Per quanto riguarda il supporto delle nuove tecnologie per automatizzare in modo Smart attività HR, Methodos utilizza già un sistema automatico, un coach digitale con logiche di machine learning che, installato sul pc, misura la qualità di utilizzo dei software e delle piattaforme collaborative e dà spinte gentili (“nudge”) per farne un uso più efficiente ed efficace. Sviluppato sempre dalla società del Gruppo Digital Attitude, ora il sistema si è arricchito di nuove funzionalità anche su sollecitazione dei clienti durante la pandemia, con ricadute per esempio sul Wellbeing dei collaboratori. Di fatto, è diventata una piattaforma di coaching planning dal titolo “HI”, acronimo di “Habit inspiring”, finalizzata appunto a suggerire nuovi comportamenti attraverso spinte gentili durante un processo di cambiamento, da come gestire lo Smart Working a nuovi modelli di leadership fino a come favorire il benessere in azienda. «Questo è un esempio di come le nuove tecnologie possano supportare alcune attività HR, liberando tempo e risorse senza perdere il contatto con i colleghi da motivare e guidare», commenta Vaccarezza.
In Methodos tecnologie sì, ma anche team building
Nel 2017 il management di Methodos lancia la sfida di una spedizione sul Monte Bianco in cinque anni. L’impresa all’epoca suona come qualcosa di impensabile e impossibile, invece via via diventa un progetto che coinvolge tutti, sia i soggetti sportivi dell’azienda, sia i colleghi che decidono di contribuire con la progettazione e organizzazione degli allenamenti in montagna. «Il progetto viene interrotto per due anni a causa del Covid, ma appena possibile le uscite riprendono e si ricrea subito un forte spirito di gruppo.
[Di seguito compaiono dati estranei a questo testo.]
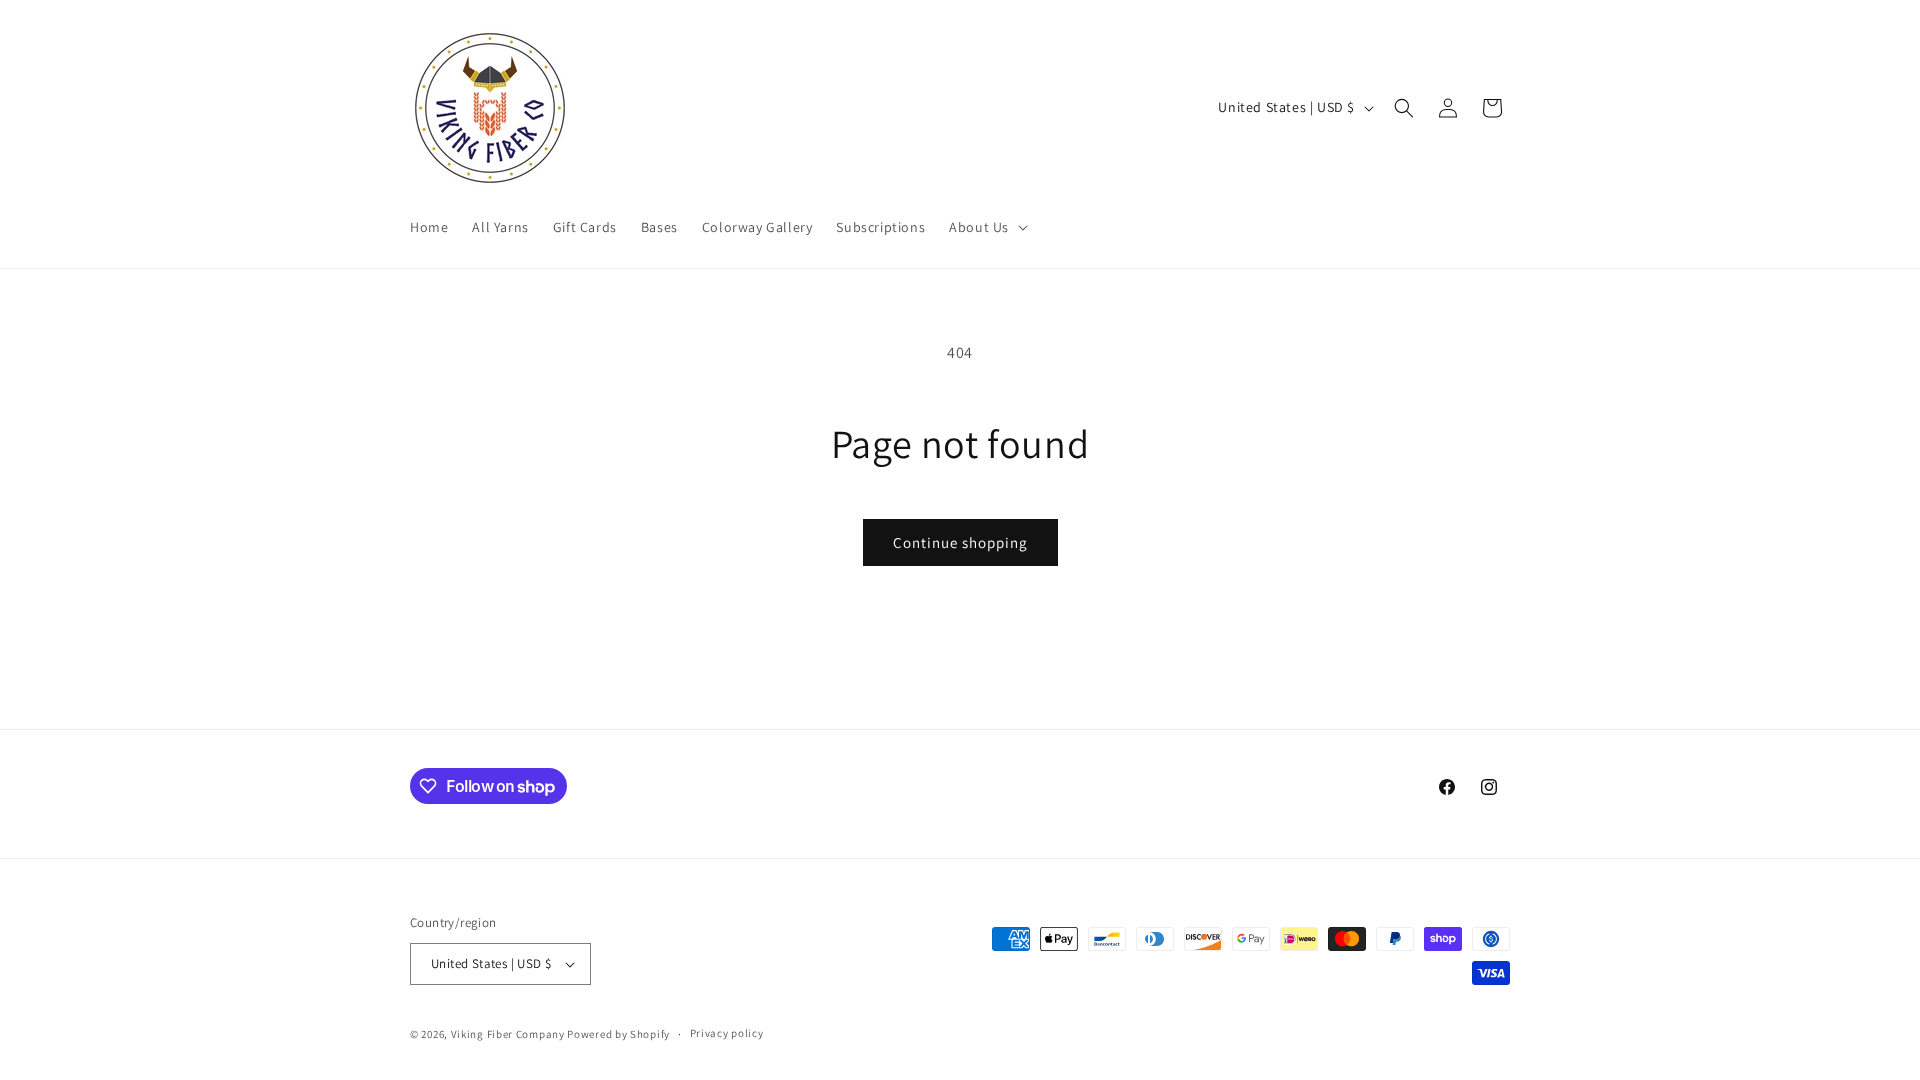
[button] (986, 227)
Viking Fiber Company (508, 1034)
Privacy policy (727, 1033)
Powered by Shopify (618, 1034)
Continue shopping (960, 542)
Così, quando un manipolo di colleghi raggiunge la vetta a metà luglio, a Courmayeur c’è il resto della squadra ad aspettarli e a festeggiare insieme quella che è stata la vittoria di tutti», racconta Vaccarezza. Sono state almeno tre le ricadute positive di questo progetto di team building di lungo periodo con numerose tappe intermedie: il superamento dei limiti e delle paure individuali, anche di quelle non direttamente legate alla montagna e al ghiaccio, grazie a un aumento di sicurezza in se stessi; allenamento al focus e alla collaborazione su un obiettivo comune, estendibile anche ai progetti aziendali e, non da ultimo, l’impatto sul benessere delle persone.
«Non mi sarei immaginato che questa impresa potesse avere simili effetti anche sullo stile di vita delle persone, tra chi ha cambiato abitudini, cambiando la dieta e iniziando o riprendendo ad allenarsi regolarmente e a sentirsi meglio, e chi ha preso decisioni personali, superando tabu grazie al coraggio sviluppato nell’affrontare le difficoltà della montagna. Insomma è stata una esperienza di grande arricchimento per tutti sia come persone, sia come team», conclude il manager. Ora il Gruppo affronta la nuova sfida, ricca di opportunità, di far parte del Gruppo Digital360, in un perimetro d’azione che significherà apertura alla pubblica amministrazione e ai mercati esteri, oltre la vetta appena raggiunta.